Falar do futuro que ainda não existe é um exercício poético. Ficções e utopias são sempre documentos sobre o dia de hoje. Tratar de tendências ou perspectivas é algo acima do “chute” e abaixo da verdade.
Os pequenos textos constituem um quadro desafiador a partir de muitas personalidades e suas distintas visões de Brasil e de mundo. São olhares privilegiados. Falam, em primeiro lugar, dos próprios autores e, secundariamente, do objeto “expectativas”. Porém, esses “haicais” sobre 2018 se revelam importantes. Funcionam como a fábula do elefante descrito por cegos: cada um transforma sua impressão no todo. O Brasil é formado por mais de 200 milhões de cegos como eu e como você. Cada um insistirá em uma corda, coluna, espada ou parede de acordo com a parte do paquiderme a qual estiver habituado. Nossa subjetividade é o nosso reino. É salutar ouvir notícias de outros territórios mentais.
No campo da política, quem está lançando projeto ou chegando aos holofotes agora é dominado pela esperança. É o caso do juiz Marcelo Bretas ou Eduardo Mufarej, com projeções no rumo de uma pátria proba e de uma geração de semeadores. Fernando Gabeira, pelo contrário, viu projetos políticos subirem e descerem e já participou de utopias e das respectivas decepções. Diminui a cor do item renovação dramática e indica o caminho mais desconfiado inclusive, sob o horizonte de volta do crescimento.
No plano internacional, a perseguida procuradora da Venezuela assume o papel de sibila vingativa e aposta na destituição do projeto bolivariano daquele país. Sempre analisamos o “efeito tequila” (o México ser nosso horizonte) ou o “efeito tango” (a influência da Argentina) sobre o Brasil. Nunca pensamos em batizar um “efeito joropo” ou o “efeito arepa” sobre os riscos de a Venezuela estar mais ao fundo de um poço sedutor a tantos.
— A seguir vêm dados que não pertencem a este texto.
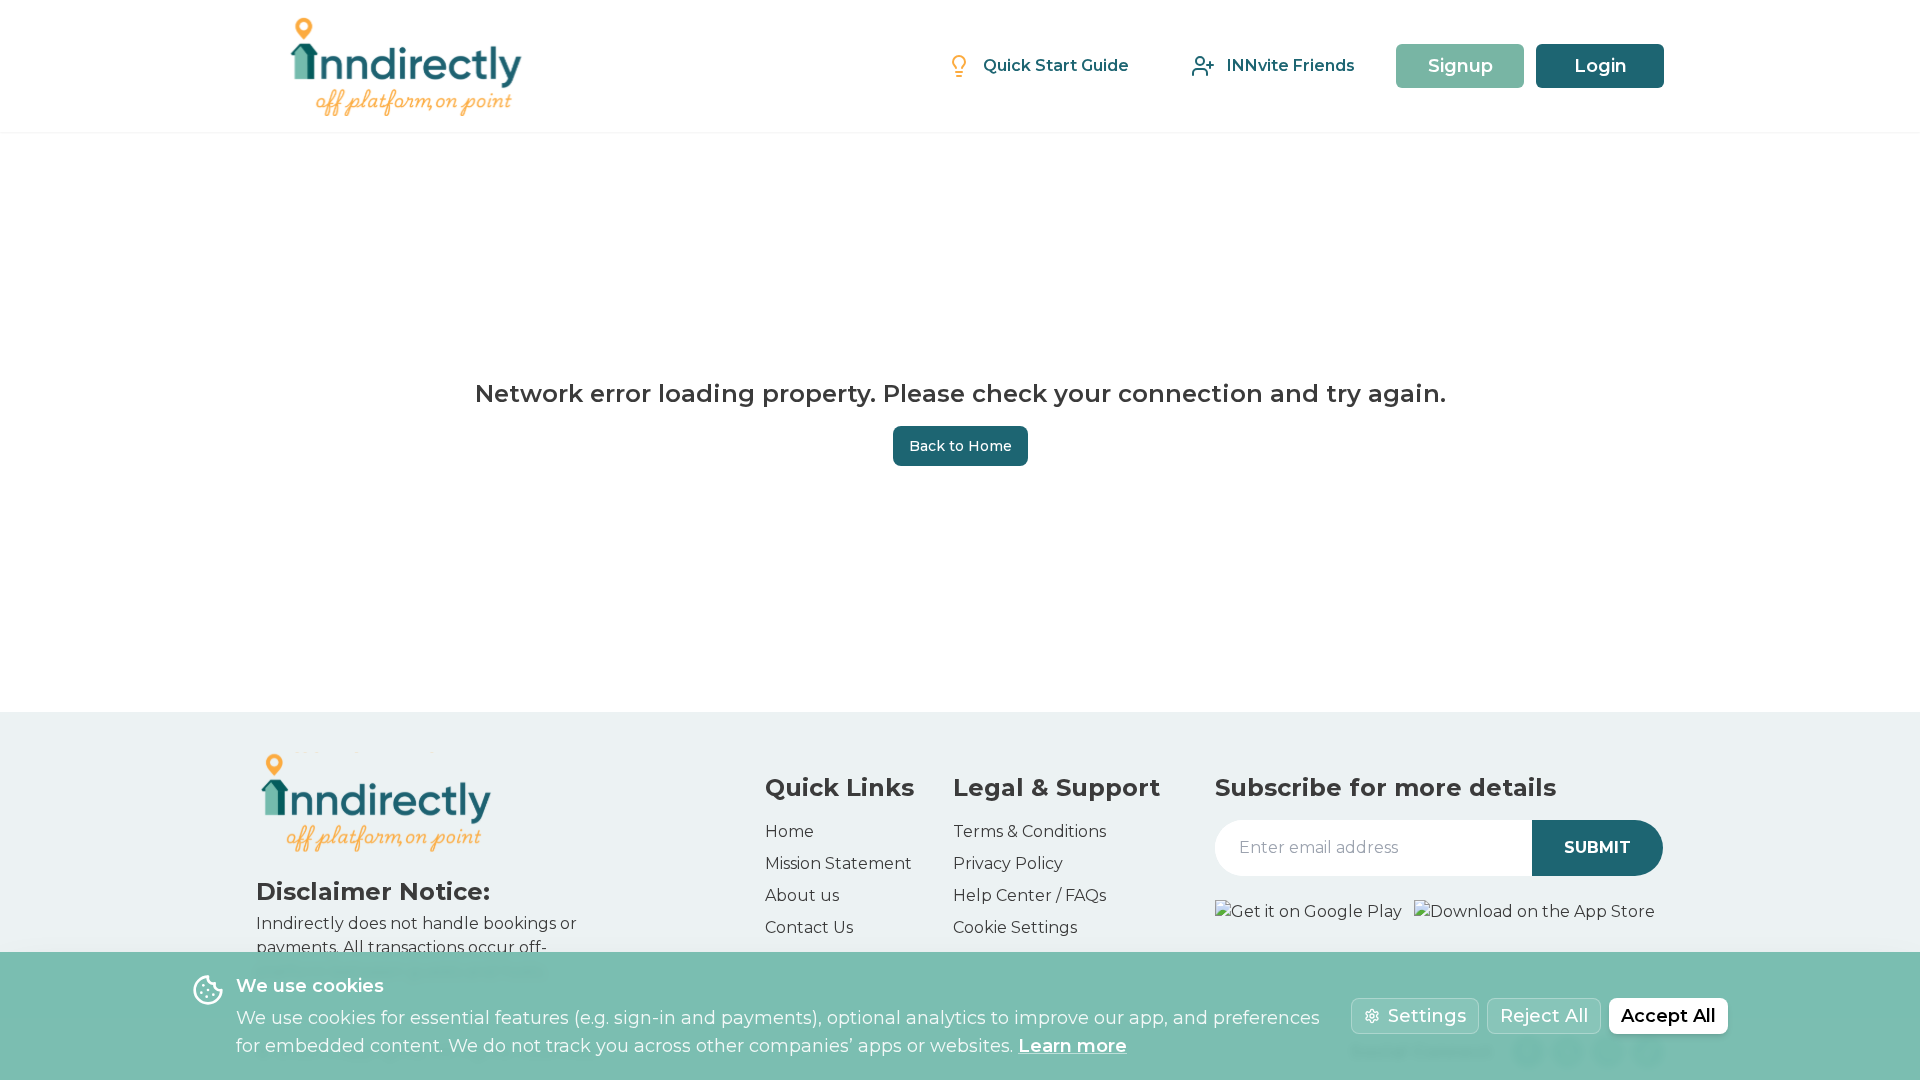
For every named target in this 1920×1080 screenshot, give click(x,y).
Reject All (1544, 1016)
No item Metrópole, o médico Roberto Kalil Filho fala da importância do SUS para a maioria da sociedade brasileira. O caminho apontado pelo especialista seria a saúde pública imitar mais o modelo do InCor. O público também aparece na indicação do arquiteto Vinicius Andrade. Tanto o médico como o arquiteto indicam as sendas para o fim do isolamento em encraves privados de medicina ou habitação e a redescoberta da dimensão social. Ambos fazem uma aposta política ao destacar o papel do Estado na melhoria da vida biológica e social dos cidadãos.
Os atletas parecem sair de uma fase de memória de dificuldades para uma esperança na área. Todos reclamam de forma sutil das entidades e da dificuldade de verbas. Depois de uma relativa euforia com a Olimpíada e a Copa no Brasil, restou um gosto mais acre do que imaginamos.
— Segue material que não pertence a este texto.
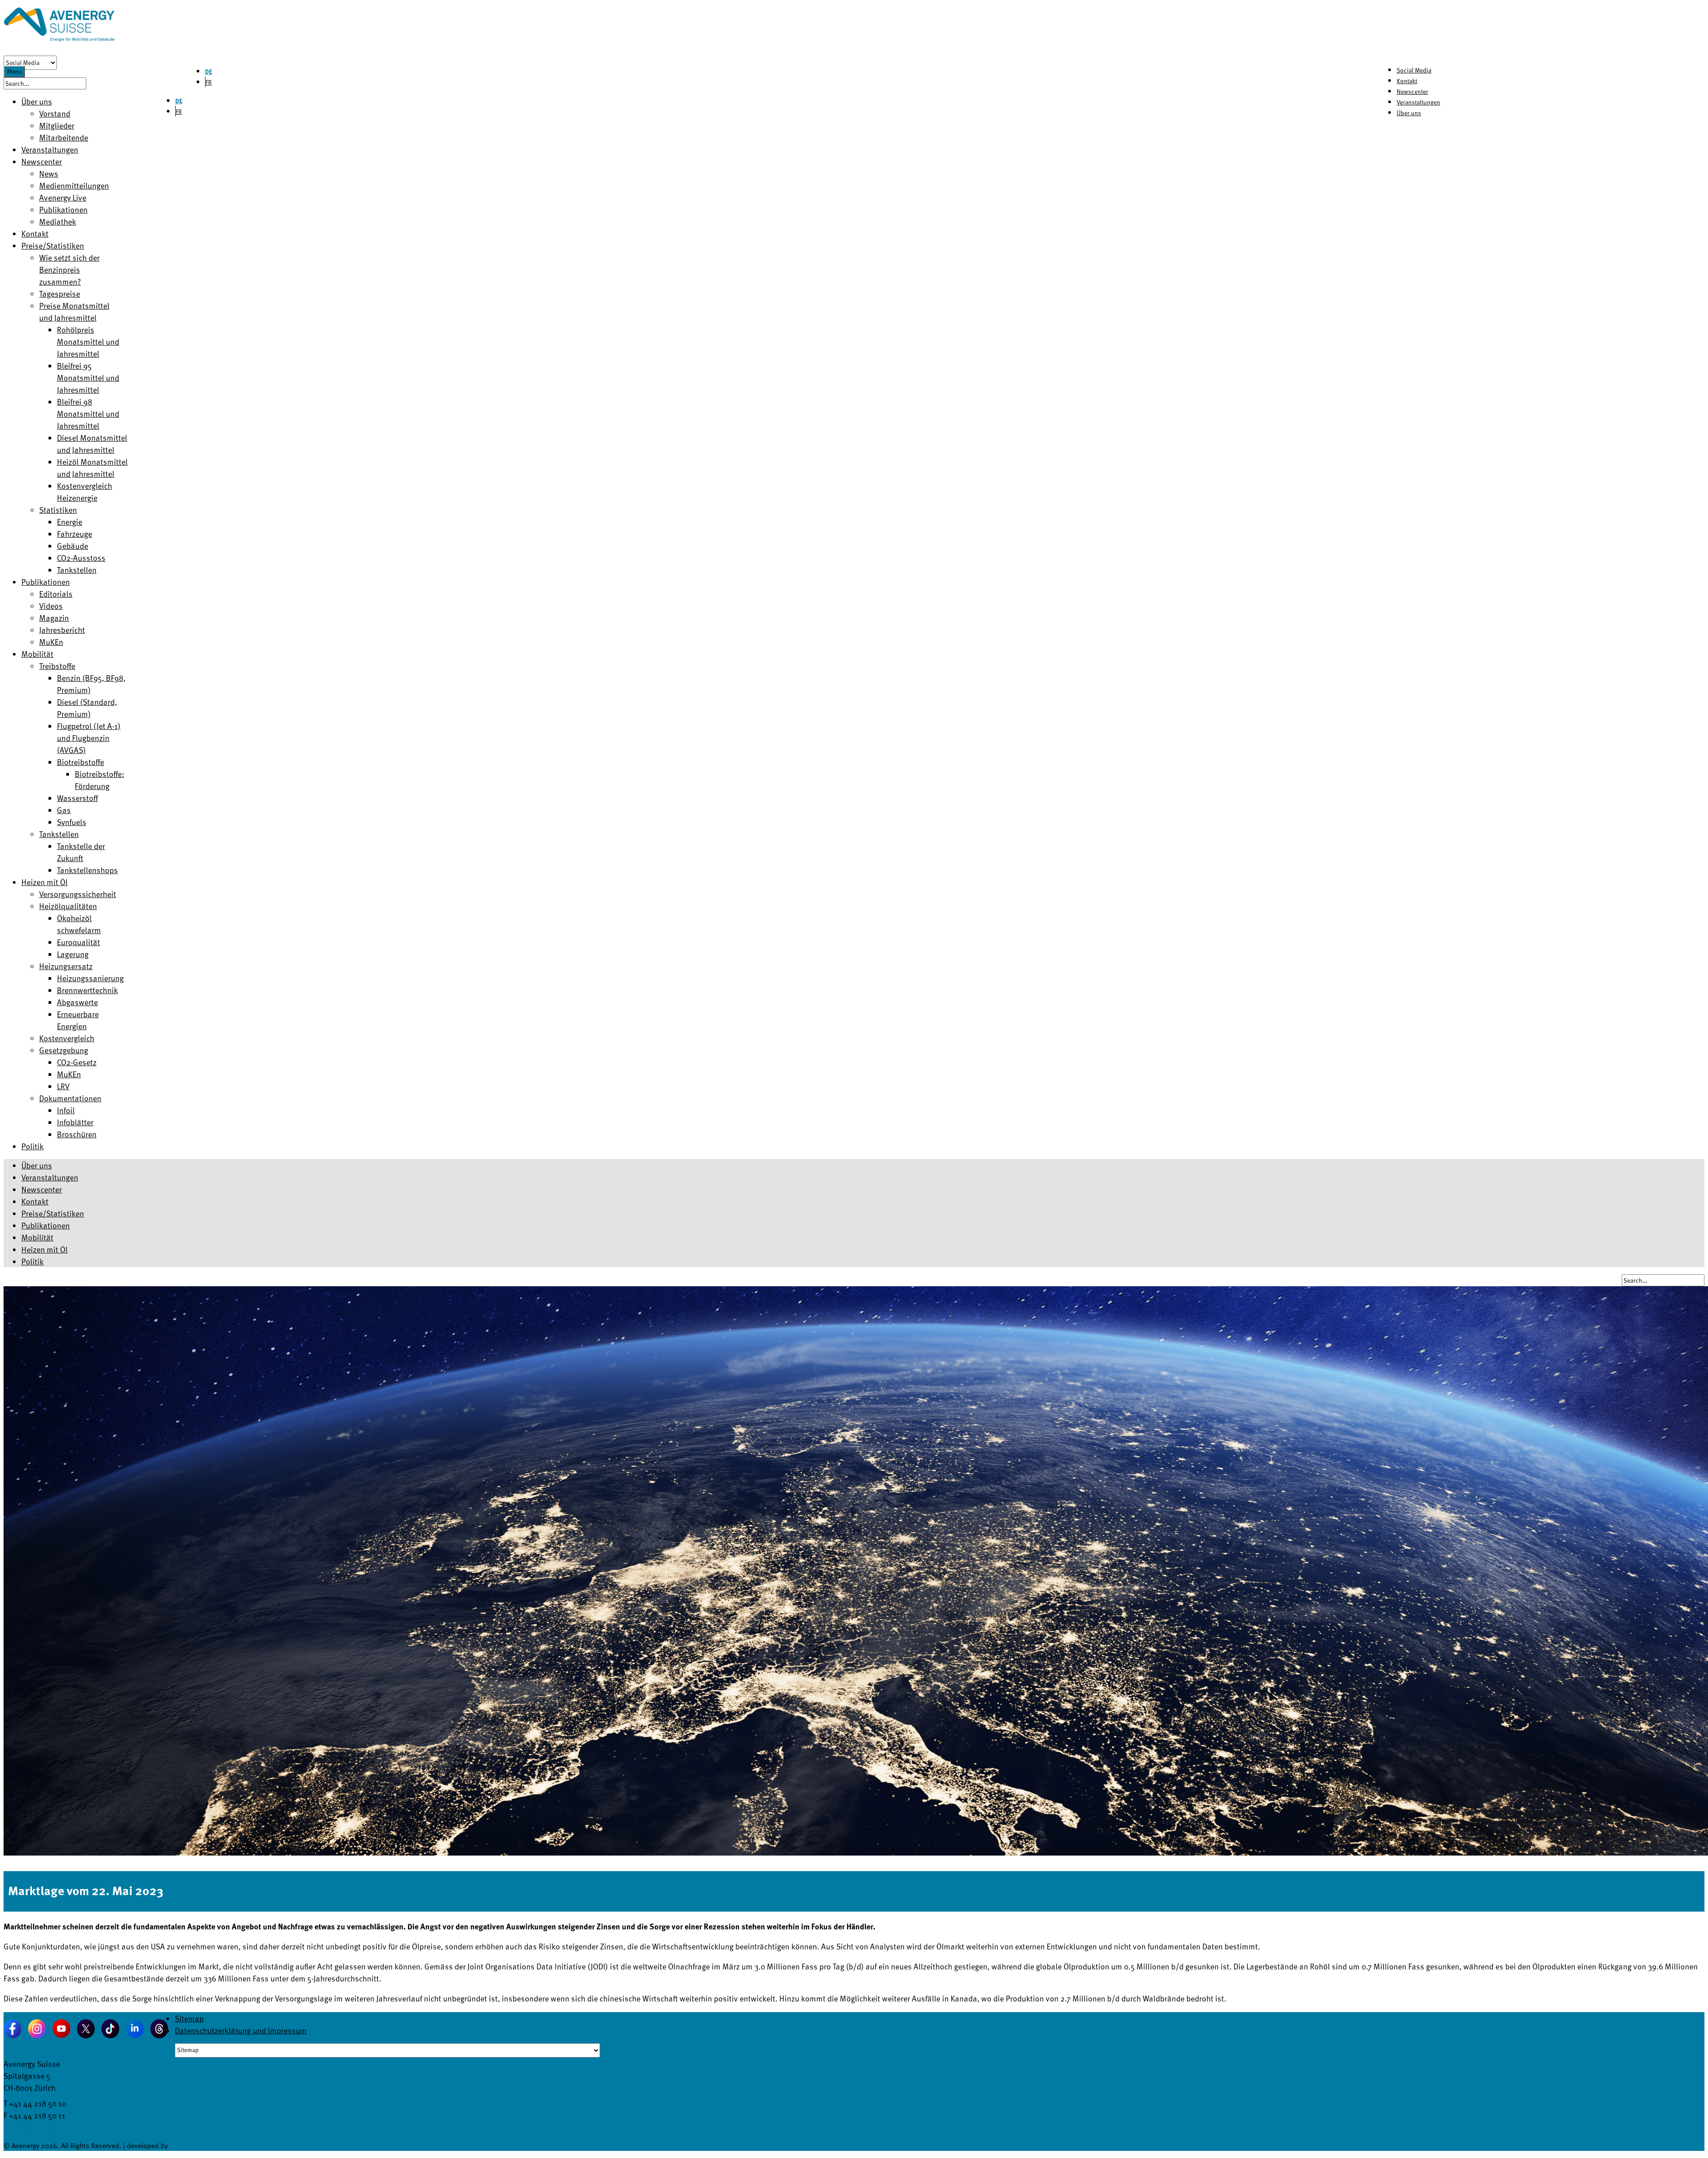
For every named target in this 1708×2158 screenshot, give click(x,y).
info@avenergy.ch (34, 2127)
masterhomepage (195, 2145)
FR (208, 82)
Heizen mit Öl (44, 1249)
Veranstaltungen (1418, 102)
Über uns (1409, 112)
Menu (14, 71)
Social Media (1414, 70)
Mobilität (37, 1237)
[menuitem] (36, 101)
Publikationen (45, 1225)
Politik (32, 1261)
No setor cultural, três depoimentos distintos. Ingrid Guimarães faz a aposta otimista na esperança desabrida. Fernanda Torres dá uma dimensão negativa ao conceito e prefere falar da crueza do mundo real. Lázaro Ramos parece desenvolver um caminho entre os dois mundos: anseios entremeados de dificuldades. Meu coração está com a Ingrid, meu cérebro anui com a Fernanda e meu 2018 deverá seguir o roteiro do meu amigo Lázaro Ramos.
Walter Salles deixa entrever o possível a partir de uma forte crítica ao ano que se encerra. Sua posição sobre nossa democracia claudicante é forte.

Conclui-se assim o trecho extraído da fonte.